According to Reuters, Maduro promoted a “miracle” cure that he believed would cure the coronavirus, but the medical community has not confirmed those claims.
Facebook also deleted a video in which Maduro promoted Carvativir, a homeopathic cure derived from thyme.
Maduro has previously described the solution as “miracle drops” and a “medical breakthrough.”
Healthcare professionals in Venezuela also labeled Maduro’s statements that Carvatavir can treat the coronavirus as “harmful.”
This isn’t the first time Maduro has made misleading statements about coronavirus therapies on social media.
Twitter deleted one of Maduro’s tweets last March that supported a “brew” that he falsely said could “eliminate the infectious genes” of COVID-19.

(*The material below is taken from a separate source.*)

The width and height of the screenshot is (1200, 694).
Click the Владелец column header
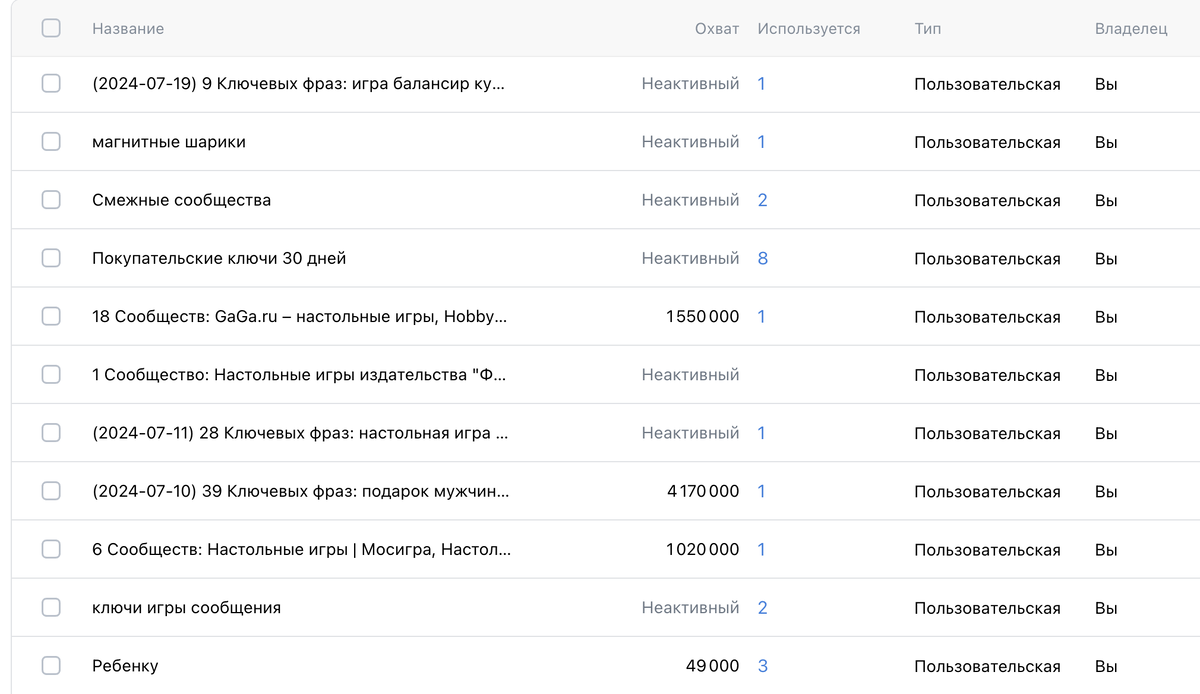[x=1130, y=29]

The removal occurred amid Twitter’s policy of not deleting tweets from world leaders unless they expressly violated its other laws.
Facebook has attempted, with varying degrees of success, to tackle the dissemination of coronavirus misinformation during the pandemic, enacting policies requiring the removal of posts that may result in “imminent physical harm.”
The policy was extended to include the elimination of misleading claims regarding COVID-19 vaccines, such as conspiracy theories and false statements about the vaccines’ safety and side effects.
It also labeled posts with incorrect coronavirus information and directed users to appropriate information from trustworthy medical sources.
In an email to The Verge on Saturday, a Facebook spokesperson stated that the company follows World Health Organization guidelines, which state that there is no cure for the coronavirus.
“We are also freezing the page for 30 days, during which it will be read-only, due to repeated breaches of our rules.”